[High Dimensional Statistics] Linear Regression
References
- Yonsei univ. STA9104 : Statistical theory for high dimensional and big data
- High-Dimensional Statistics : A Non-Asymptotic Viewpoint, 2017, Martin J. Wainwright
Goal : Develop linear regression problem in high-dimensional setting. Linear regression has long history of success, but we need to develop set up for high-dimensional setting, $e.g. ~d \geq n $.
1. Problem set up
notation
- $\theta^\star \in \mathbb{R}^d$ be an unknown regression vector.

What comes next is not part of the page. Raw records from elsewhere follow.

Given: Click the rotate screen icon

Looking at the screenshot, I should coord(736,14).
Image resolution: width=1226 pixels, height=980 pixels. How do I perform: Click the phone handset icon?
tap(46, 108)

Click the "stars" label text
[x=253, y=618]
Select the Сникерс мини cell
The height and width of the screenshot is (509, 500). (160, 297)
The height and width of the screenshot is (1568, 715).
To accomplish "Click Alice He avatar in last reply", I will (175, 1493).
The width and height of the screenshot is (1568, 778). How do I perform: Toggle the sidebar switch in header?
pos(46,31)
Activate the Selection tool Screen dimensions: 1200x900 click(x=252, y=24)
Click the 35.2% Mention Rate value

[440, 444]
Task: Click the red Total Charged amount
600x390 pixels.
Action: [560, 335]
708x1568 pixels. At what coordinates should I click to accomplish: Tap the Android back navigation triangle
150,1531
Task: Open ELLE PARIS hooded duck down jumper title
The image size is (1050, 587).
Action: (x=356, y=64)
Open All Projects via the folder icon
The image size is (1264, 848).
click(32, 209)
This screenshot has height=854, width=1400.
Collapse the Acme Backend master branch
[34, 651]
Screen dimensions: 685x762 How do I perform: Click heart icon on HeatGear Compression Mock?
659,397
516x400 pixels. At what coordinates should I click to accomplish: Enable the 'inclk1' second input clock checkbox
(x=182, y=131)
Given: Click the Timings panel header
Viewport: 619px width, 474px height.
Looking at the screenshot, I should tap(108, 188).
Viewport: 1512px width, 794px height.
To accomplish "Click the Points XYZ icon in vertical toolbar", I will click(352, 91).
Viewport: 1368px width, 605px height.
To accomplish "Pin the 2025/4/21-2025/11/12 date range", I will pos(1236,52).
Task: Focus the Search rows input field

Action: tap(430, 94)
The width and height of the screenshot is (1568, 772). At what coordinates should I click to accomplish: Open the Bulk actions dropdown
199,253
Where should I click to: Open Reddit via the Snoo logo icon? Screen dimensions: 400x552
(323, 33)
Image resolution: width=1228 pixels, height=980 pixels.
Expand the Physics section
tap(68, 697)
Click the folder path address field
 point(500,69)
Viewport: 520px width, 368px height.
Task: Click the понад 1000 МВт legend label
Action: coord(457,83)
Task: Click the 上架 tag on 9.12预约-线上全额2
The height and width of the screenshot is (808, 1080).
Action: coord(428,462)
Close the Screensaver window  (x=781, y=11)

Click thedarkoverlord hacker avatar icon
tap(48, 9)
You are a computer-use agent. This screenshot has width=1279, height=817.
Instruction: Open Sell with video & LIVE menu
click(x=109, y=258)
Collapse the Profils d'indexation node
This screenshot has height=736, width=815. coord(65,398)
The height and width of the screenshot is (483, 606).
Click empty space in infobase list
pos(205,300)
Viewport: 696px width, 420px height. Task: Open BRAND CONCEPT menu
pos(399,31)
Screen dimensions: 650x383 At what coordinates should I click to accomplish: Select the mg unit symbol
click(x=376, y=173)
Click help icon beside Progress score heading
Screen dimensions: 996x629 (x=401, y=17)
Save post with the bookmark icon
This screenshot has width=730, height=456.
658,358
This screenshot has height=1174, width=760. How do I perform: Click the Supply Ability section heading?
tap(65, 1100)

- $Y =( Y_1 , \cdots , Y_n)^T \in \mathbb{R}^n$ and fixed design matrix $X \in \mathbb{R}^{n \times d}$
- $\epsilon = (\epsilon_1 , \cdots , \epsilon_n )^T \in \mathbb{R}^n$ and each $\epsilon_i$s are independent centered sub-Gaussian random variables with variance proxy $\sigma^2$
With the notations, we define linear regression problem like
\[Y = X \theta^\star + \epsilon\]Given above setting, the aim of Linear regressions are like :
1.1. Prediction
Let $\tilde{Y} = X\theta^\star + \tilde{\epsilon}$ to be an independent draw, which is identically distributed as $Y$. Then, estimator for performance is :
\[\frac{1}{n} \mathbb{E} [ \vert \vert \tilde{Y} - X \hat{\theta}\vert \vert_2^2] =\frac{1}{n} \mathbb{E} [ \vert \vert \tilde{\epsilon} + X( \theta^\star - \hat{\theta})\vert \vert_2^2] = \underset{unavoidable ~~error}{\frac{1}{n} \mathbb{E}[\vert \vert \tilde{\epsilon}\vert \vert_2^2]} + \underset{mean ~~squared ~~error}{\frac{1}{n} \mathbb{E} [\vert \vert X( \theta^\star - \hat{\theta})\vert \vert_2^2]}\]1.2. Parameter estimation
Sometimes, only on parameter estimation :
\(\mathbb{E}[ \vert \vert \theta^\star - \hat{\theta}\vert \vert_2 ^2]\)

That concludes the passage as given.